Facilities, accessibility, and activities: The facility’s physical plant is generally praised — many reviewers called it beautiful, clean, and newer, and appreciated private rooms and large bathrooms. However, accessibility and safety features appear inconsistent: some rooms reportedly lack grab bars in bathrooms, which is an important safety omission for a rehab population. Recreational programming also appears limited; reviewers mentioned no weekend activities and few or no common gathering spaces, which can negatively affect social engagement and recovery. Night staffing was also criticized as loud and understaffed.
Management, discharge process, and compliance: Several reviews call out management failures around discharge planning and care coordination — families reported no discharge instructions, minimal or difficult discharge processes, and lack of physician involvement. There are also serious allegations in reviews about investigations and Medicare fraud; while these are reviewer claims and would require verification, their presence signals notable concerns among families. Instances of staff being terminated after complaints suggest management has at least sometimes taken action, but overall the pattern in reviews is one of inconsistent oversight and follow-through.
Patterns and recommendations for prospective families: The reviews show a clear pattern of inconsistency — some residents receive timely, attentive care and beneficial therapy in a clean, comfortable setting; others experience delayed or missed care, poor therapy, unsanitary conditions, and communication breakdowns. That variability suggests outcomes may depend heavily on staffing levels, specific shifts, or management responsiveness at a given time.

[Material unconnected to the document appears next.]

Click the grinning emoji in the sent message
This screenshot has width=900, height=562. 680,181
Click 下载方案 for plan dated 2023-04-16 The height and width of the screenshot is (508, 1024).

If you are considering this facility, ask direct, specific questions during a tour: current staffing ratios by shift, use of agency/contract staff, typical call-bell response times and how they are measured, alarm response protocols, infection-control practices, pest-control records, how therapy frequency and duration are scheduled and documented, examples of discharge planning processes, and whether the facility has had investigations or citations (and their outcomes). Request to see recent inspection reports, ask for references from current families, and verify documentation practices (medication time-stamps, therapy notes, and physician orders). Given the severity of some allegations in these reviews, an in-person tour and candid conversations with administration and current residents/families are especially important to assess consistency and safety.